Task-specific losses are used (cross-entropy for classification, cosine loss for similarity). Only the GNN head and task classifier are trained; the backbone is fully frozen. The number of trainable parameters is 20× smaller than PEFT methods such as LoRA.

Key Experimental Results

Main Results (GLUE + Frozen BERT)

Method CoLA (MCC) SST-2 (Acc) STS-B (Spea) MRPC (F1) QQP (F1)
[CLS] 22.66 83.83 61.08 79.58 19.70
Mean 19.55 82.91 74.96 80.28 29.01
AdaPool 29.20 87.72 80.01 77.99 40.15
Glot 47.49 90.25 83.86 82.58 62.19

Ablation Study (Signal Dilution Stress Test)

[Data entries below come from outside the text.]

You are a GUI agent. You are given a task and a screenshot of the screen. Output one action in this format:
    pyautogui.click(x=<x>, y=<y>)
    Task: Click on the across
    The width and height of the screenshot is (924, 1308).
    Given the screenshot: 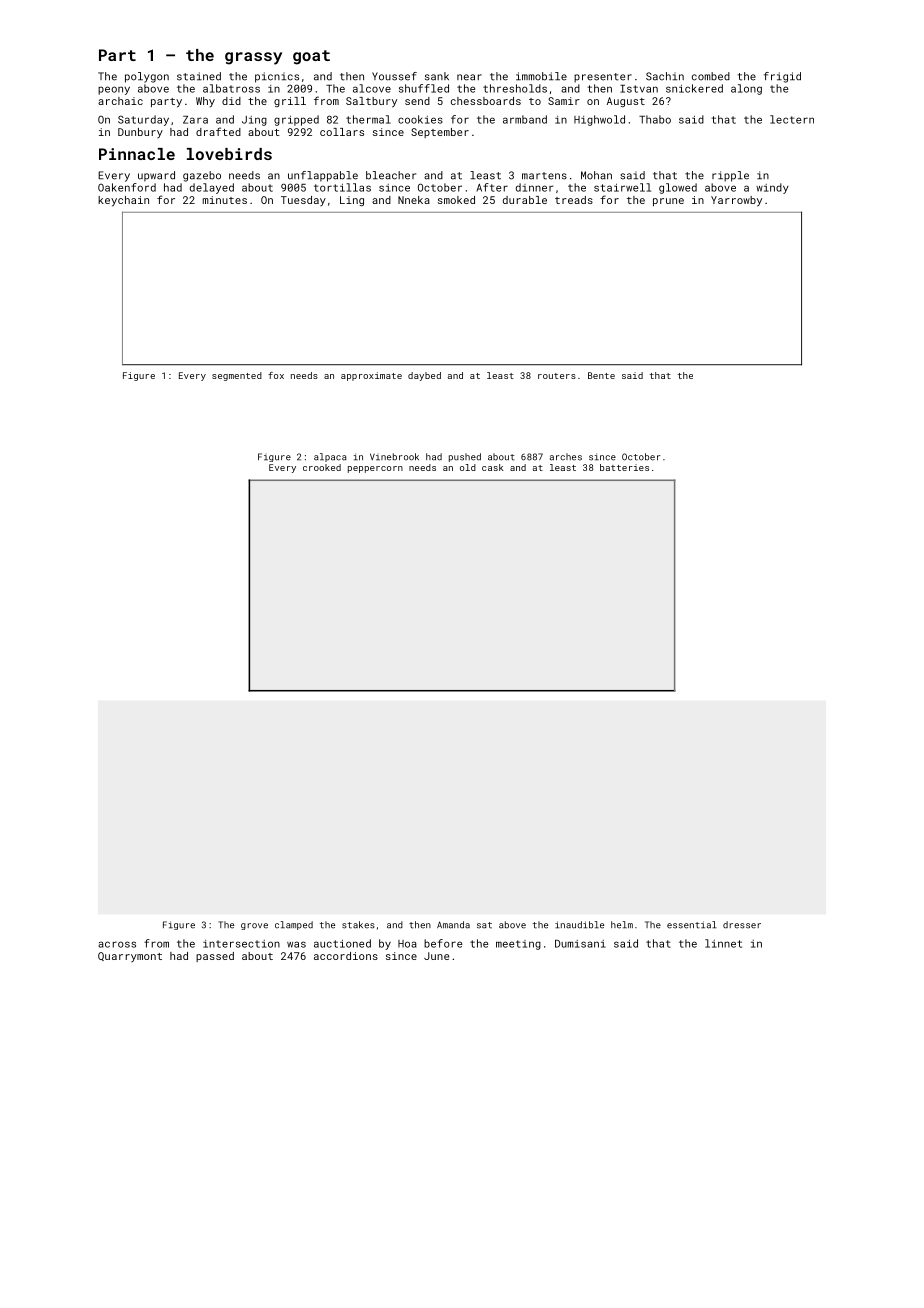 What is the action you would take?
    pyautogui.click(x=117, y=944)
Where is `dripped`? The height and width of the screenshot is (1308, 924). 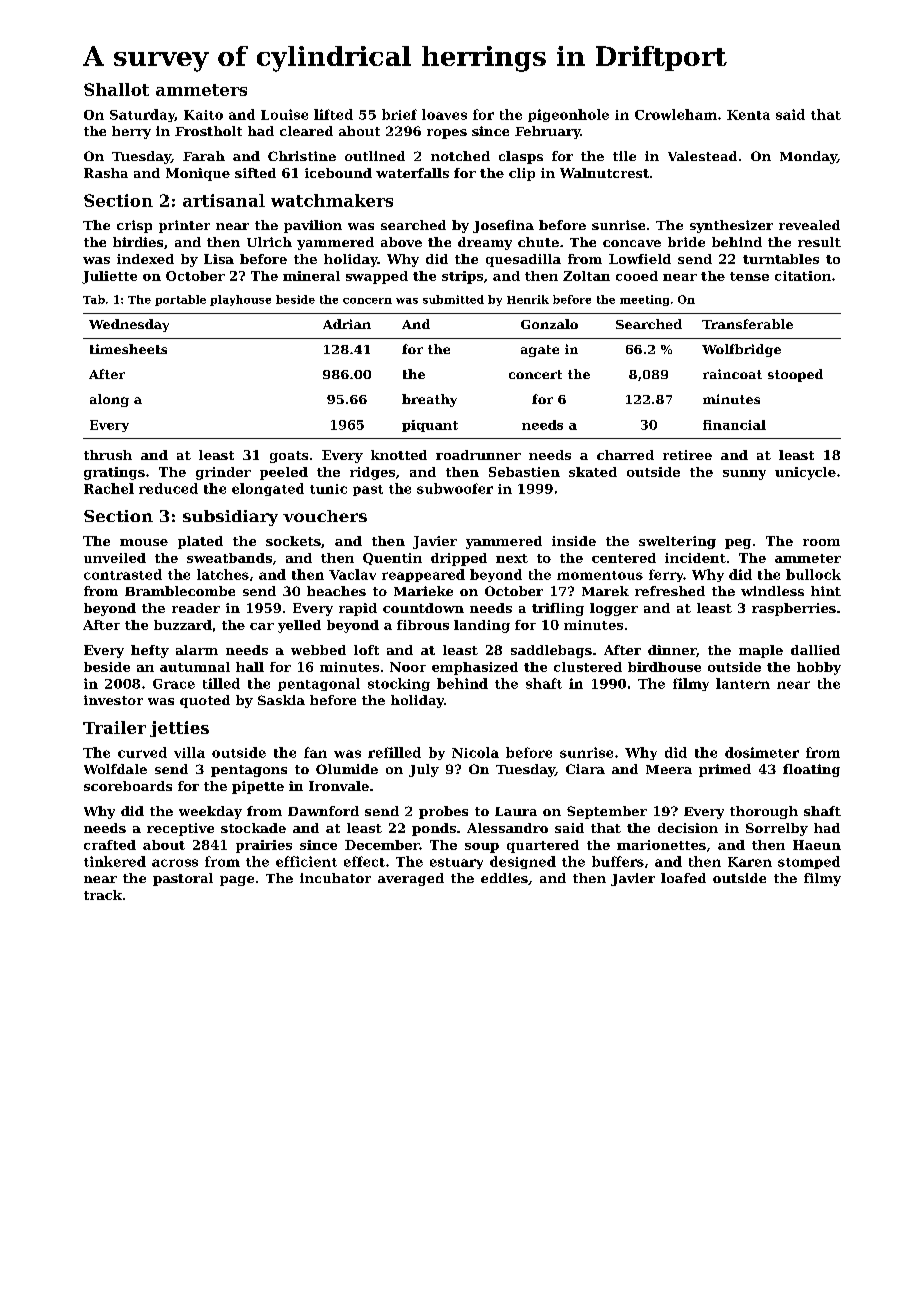 dripped is located at coordinates (459, 559).
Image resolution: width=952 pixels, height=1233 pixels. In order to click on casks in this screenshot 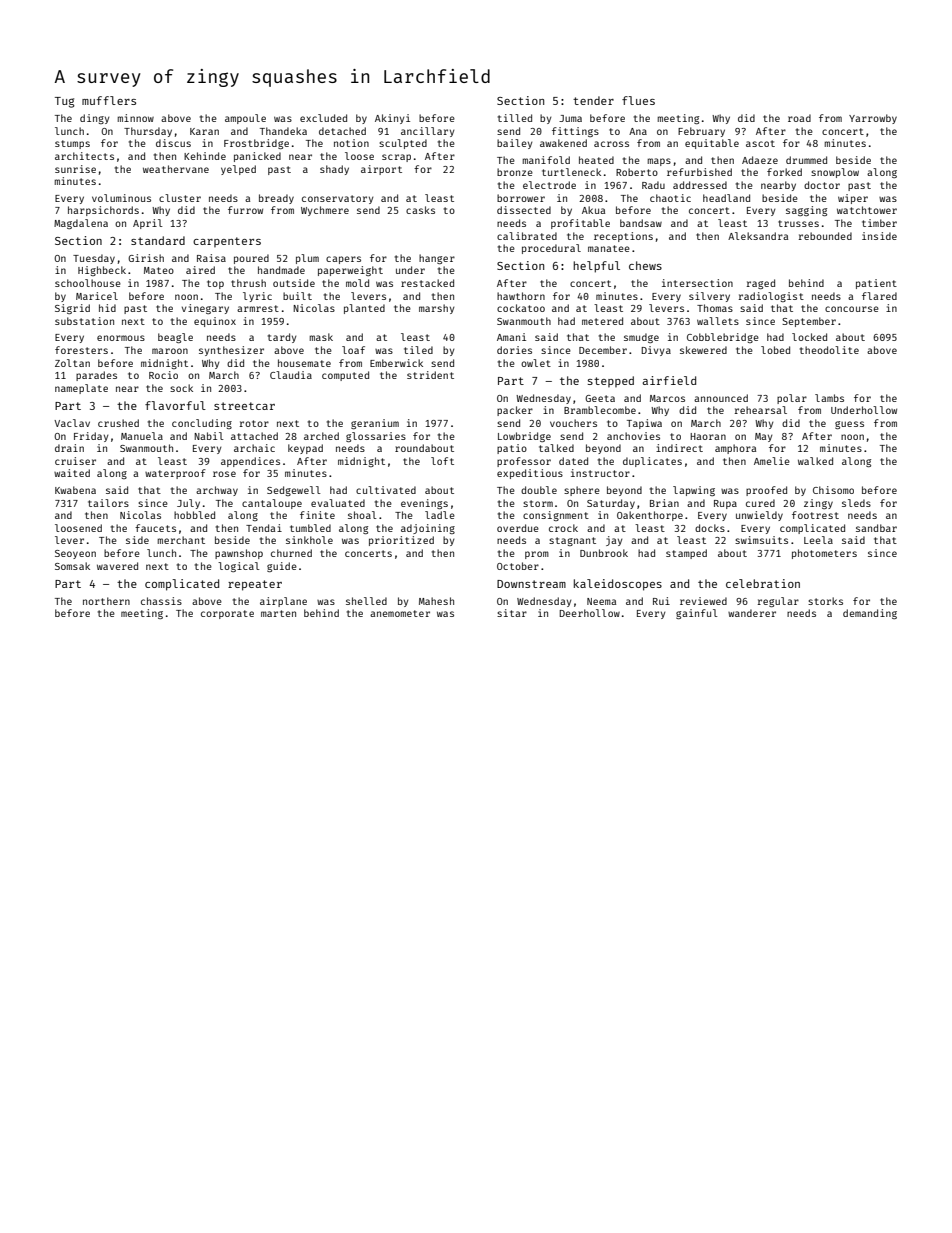, I will do `click(420, 210)`.
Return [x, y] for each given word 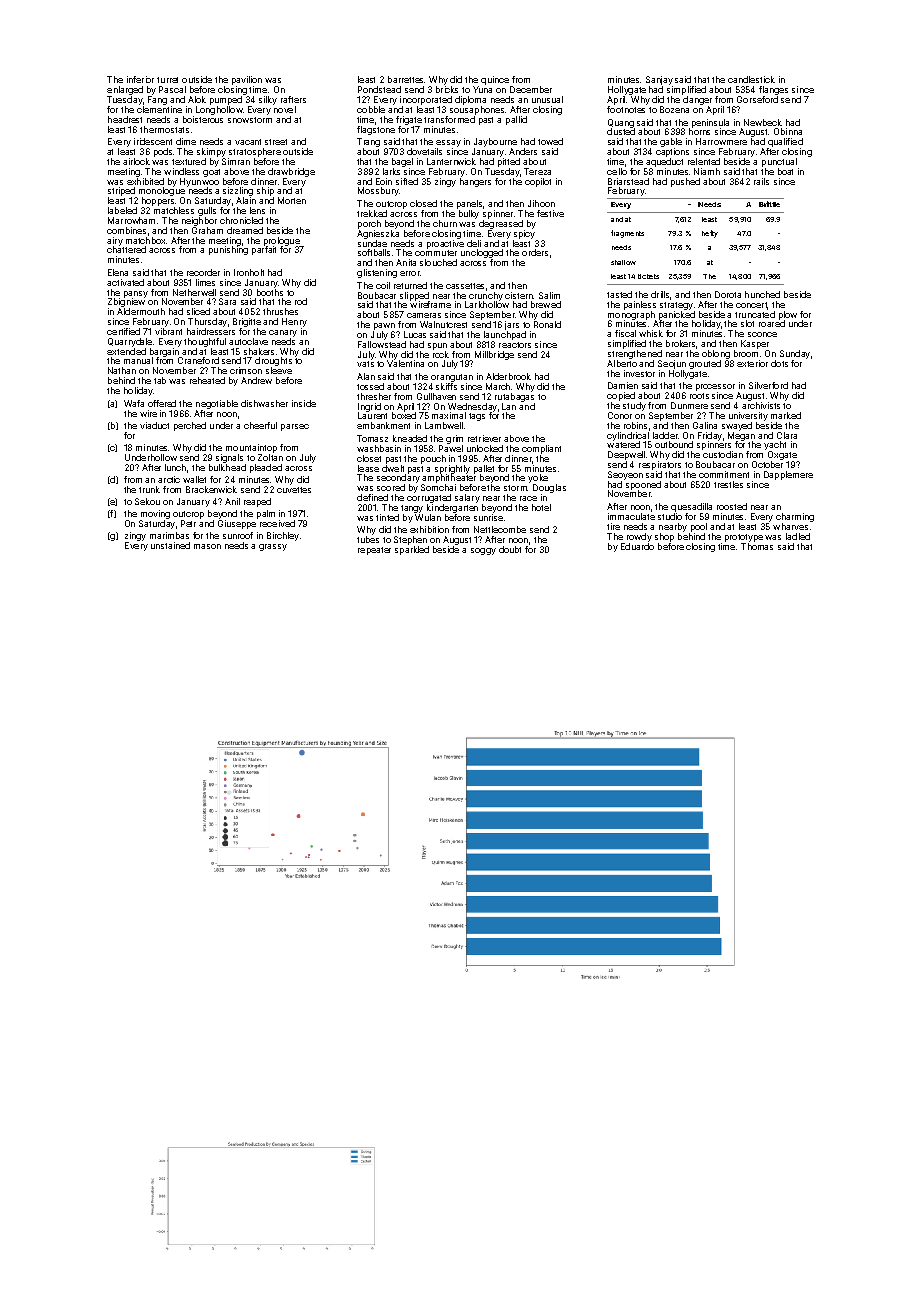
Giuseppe [237, 524]
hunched [762, 294]
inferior [140, 79]
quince [495, 80]
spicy [524, 234]
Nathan [122, 370]
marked [786, 415]
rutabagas [514, 397]
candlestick [751, 79]
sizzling [238, 191]
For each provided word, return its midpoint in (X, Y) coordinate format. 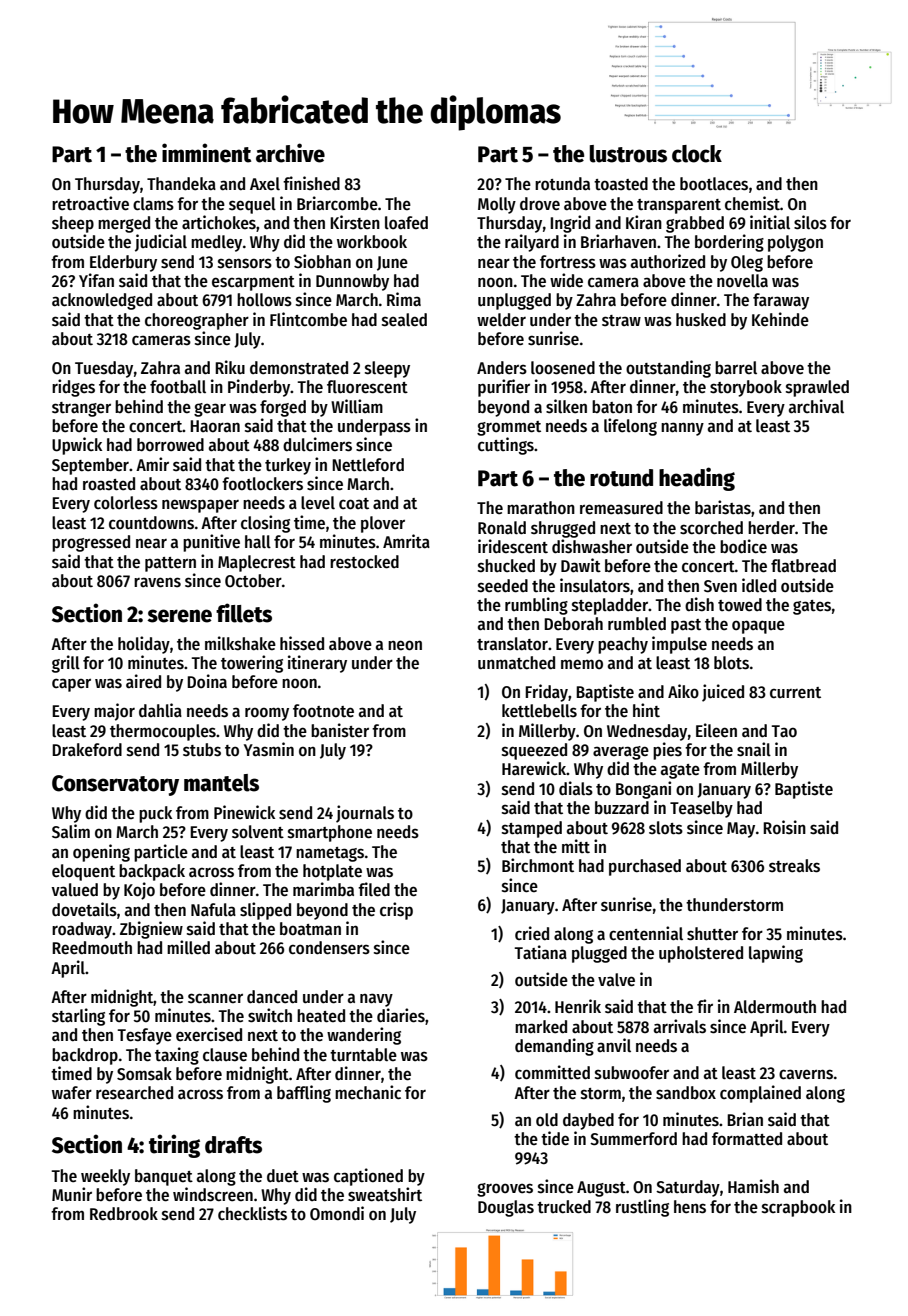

Method 0% Noise 50% Noise 90% Noise
Mean ~92% ~70% ~52%
AdaPool ~93% ~78% ~60%
Glot ~95% ~94% 97%+

Key Findings

  • Glot achieves +25 MCC over [CLS] on CoLA (47.49 vs. 22.66) — relational modeling is critical for linguistic understanding.
  • Signal dilution stress test: With 90% randomly injected noise tokens, Mean and AdaPool collapse (~50–60%), while Glot maintains 97%+.
  • Decoder-only LLMs benefit most: Glot yields substantially larger gains over Mean pooling on SmolLM2 and TinyLlama.
  • Extreme parameter efficiency: 20× fewer parameters than PEFT methods such as LoRA, with 100×+ faster training.
  • Theoretical guarantee: Glot strictly generalizes DeepSets; GNN message passing is provably more expressive than pure set functions.

Highlights & Insights

  • A new paradigm of "pooling as relational learning": Tokens are treated not as an independent set but as a graph, enabling relation-based compression.
  • Practical value of frozen LLM + lightweight GNN: Expensive fine-tuning is avoided, with only a small number of trainable parameters required.
  • Diagnostic value of stress testing: The robustness gap at 90% noise clearly exposes the fundamental difference between relational learning and independent aggregation.

Limitations & Future Work

  • Graph construction relies on a cosine similarity threshold \(\tau\), requiring hyperparameter tuning.
  • The GNN introduces additional memory and computational overhead (though far less than fine-tuning).
  • The possibility of pre-training the GNN head for cross-task transfer has not been explored.
  • For long texts such as documents, the token graph may become prohibitively large.
  • vs. AdaPool (Brothers, 2025): AdaPool learns token weights but operates within the DeepSets framework, precluding token interaction modeling. Glot has a structural advantage via GNNs.
  • vs. TextGCN: TextGCN constructs word co-occurrence graphs at the corpus level for classification, whereas Glot constructs token graphs at the sentence level for representation learning.
  • vs. ColBERT: ColBERT retains multi-vector representations, while Glot compresses them into a single vector.

Rating

  • Novelty: ⭐⭐⭐⭐⭐ Redefining pooling as graph-based relational learning represents a novel and theoretically grounded paradigm shift.
  • Experimental Thoroughness: ⭐⭐⭐⭐⭐ Comprehensive evaluation spanning GLUE, MTEB, IMDB, stress tests, and 6 backbone architectures.
  • Writing Quality: ⭐⭐⭐⭐⭐ Motivation is clearly articulated; the logical flow from theory to practice is complete.
  • Value: ⭐⭐⭐⭐⭐ Highly efficient and practical, with immediate value for downstream applications of frozen LLMs.